Karim Oei menjadi penghubung antara Sukarno dan Fatmawati.
Surat-surat Sukarno dari Jawa untuk Fatmawati selalu lewat dirinya.
Tak jarang Karim Oei sendiri membacakan isi surat itu di hadapan Fat.
Saat persoalan dengan Inggit rampung, Sukarno berkirim kabar akan segera mempersunting Fat.
Tak lama surat datang.
Surat itu memuat catatan kepada Abdulkarim Oei menjadi "Wakil Mutlak" untuk pernikahan in absensia, dengan berbubuh tanda tangan Sukarno disaksikan Bung Hatta, Mas Mansur, dan Ki Hadjar Dewantara.
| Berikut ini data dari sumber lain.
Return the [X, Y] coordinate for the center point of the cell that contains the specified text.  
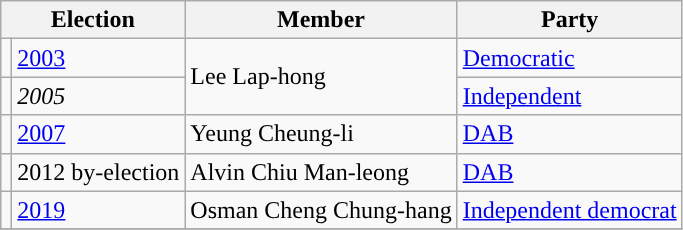
Yeung Cheung-li [321, 134]
2012 by-election [98, 172]
Independent democrat [570, 210]
2007 [98, 134]
Democratic [570, 58]
Party [570, 20]
Alvin Chiu Man-leong [321, 172]
Independent [570, 96]
2019 [98, 210]
2005 [98, 96]
Osman Cheng Chung-hang [321, 210]
2003 [98, 58]
Member [321, 20]
Election [93, 20]
Lee Lap-hong [321, 77]
Search for the cell housing the specified text and yield its [x, y] center coordinate. 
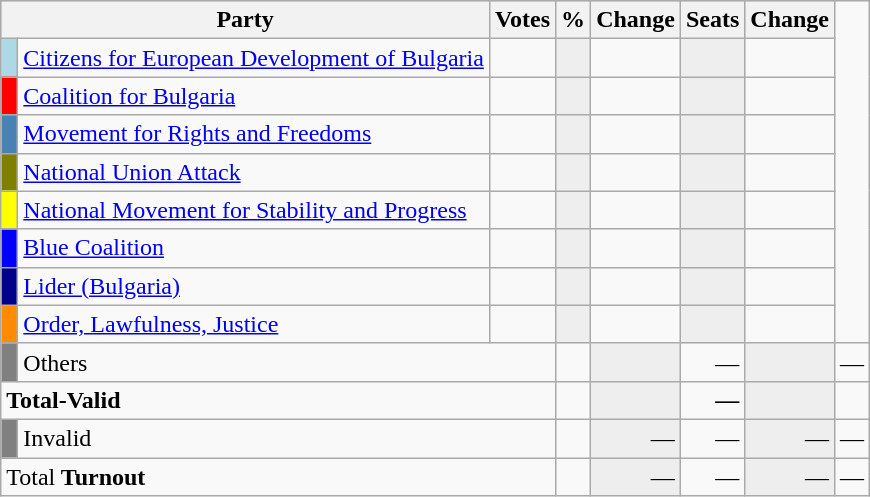
Coalition for Bulgaria [254, 96]
Invalid [287, 438]
Movement for Rights and Freedoms [254, 134]
Seats [712, 20]
Citizens for European Development of Bulgaria [254, 58]
Order, Lawfulness, Justice [254, 324]
Votes [522, 20]
% [574, 20]
Blue Coalition [254, 248]
National Union Attack [254, 172]
Others [287, 362]
National Movement for Stability and Progress [254, 210]
Lider (Bulgaria) [254, 286]
Total Turnout [278, 477]
Party [246, 20]
Total-Valid [278, 400]
Provide the (x, y) coordinate of the cell's center where the given text is located.  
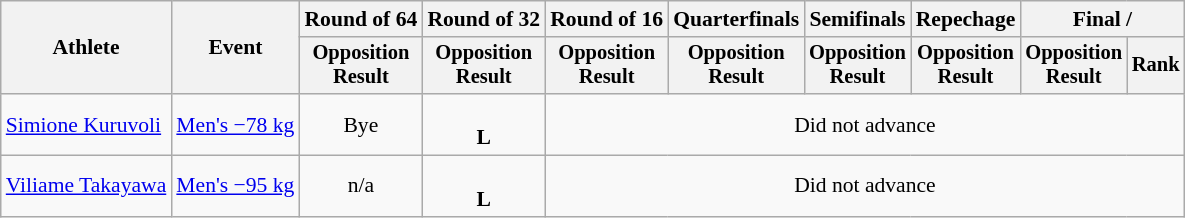
Round of 32 (484, 19)
Event (235, 48)
Round of 64 (360, 19)
Repechage (966, 19)
Semifinals (858, 19)
Athlete (86, 48)
Viliame Takayawa (86, 186)
Rank (1156, 66)
Simione Kuruvoli (86, 124)
Quarterfinals (736, 19)
Bye (360, 124)
n/a (360, 186)
Men's −78 kg (235, 124)
Men's −95 kg (235, 186)
Final / (1102, 19)
Round of 16 (606, 19)
Detect which cell encompasses the target text, then output its (x, y) center coordinate. 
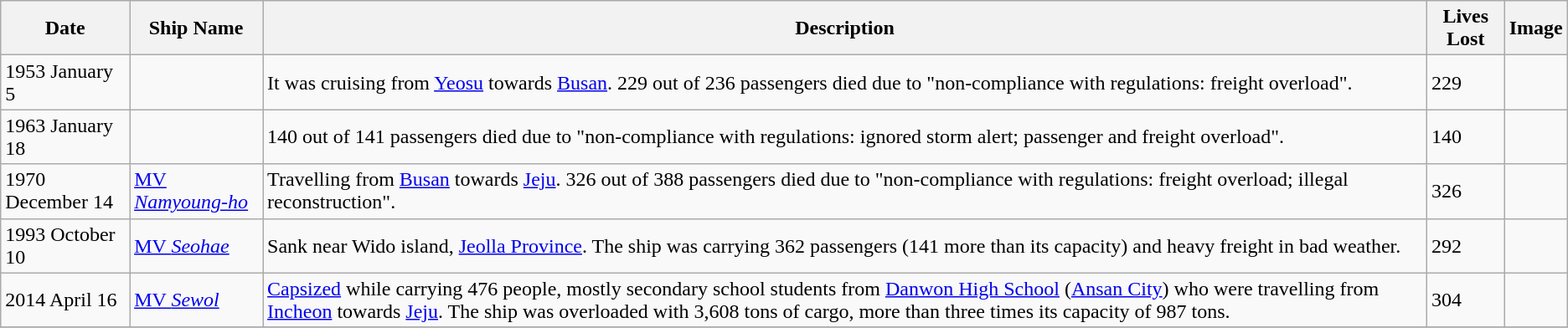
326 (1466, 191)
It was cruising from Yeosu towards Busan. 229 out of 236 passengers died due to "non-compliance with regulations: freight overload". (845, 82)
140 out of 141 passengers died due to "non-compliance with regulations: ignored storm alert; passenger and freight overload". (845, 137)
Ship Name (196, 28)
Sank near Wido island, Jeolla Province. The ship was carrying 362 passengers (141 more than its capacity) and heavy freight in bad weather. (845, 246)
140 (1466, 137)
Image (1536, 28)
MV Seohae (196, 246)
Lives Lost (1466, 28)
1953 January 5 (65, 82)
229 (1466, 82)
MV Namyoung-ho (196, 191)
1963 January 18 (65, 137)
304 (1466, 300)
MV Sewol (196, 300)
Date (65, 28)
292 (1466, 246)
1993 October 10 (65, 246)
Description (845, 28)
1970 December 14 (65, 191)
2014 April 16 (65, 300)
Return the [X, Y] coordinate for the center point of the cell that contains the specified text.  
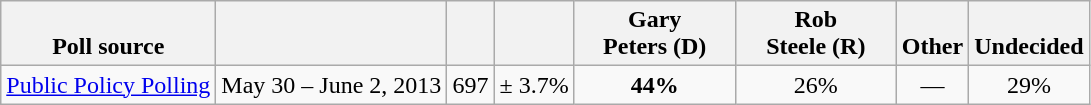
44% [654, 85]
— [932, 85]
26% [816, 85]
± 3.7% [534, 85]
Public Policy Polling [108, 85]
RobSteele (R) [816, 34]
Poll source [108, 34]
May 30 – June 2, 2013 [332, 85]
GaryPeters (D) [654, 34]
29% [1029, 85]
Undecided [1029, 34]
Other [932, 34]
697 [470, 85]
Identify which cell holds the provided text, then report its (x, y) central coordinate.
Fat menolak dan berkukuh agar Sukarno datang.
Karim Oei berat hati melihat pergumulan itu.
Ia tak ingin terjebak dan mulai memikirkan satu nama untuk menggantikannya sebagai Wakil Mutlak.
"Saya ingat seorang teman dekat Bung Karno, Opseter Sardjono," kata Karim Oei pada Mengabdi Agama, Nusa dan Bangsa, Sahabat Karib Bung Karno.
Opseter setuju, namun sang nyonya?
Dengan perlahan dan penjelasan merinci, Karim Oei menegaskan kepada Nyonya Sardjono kalau suaminya hanya menjadi utusan Sukarno.
"Sekadar mewakili Bung Karno mengucapkan ijab-kabul, lain dari itu tidak ada," tegas Karim Oei.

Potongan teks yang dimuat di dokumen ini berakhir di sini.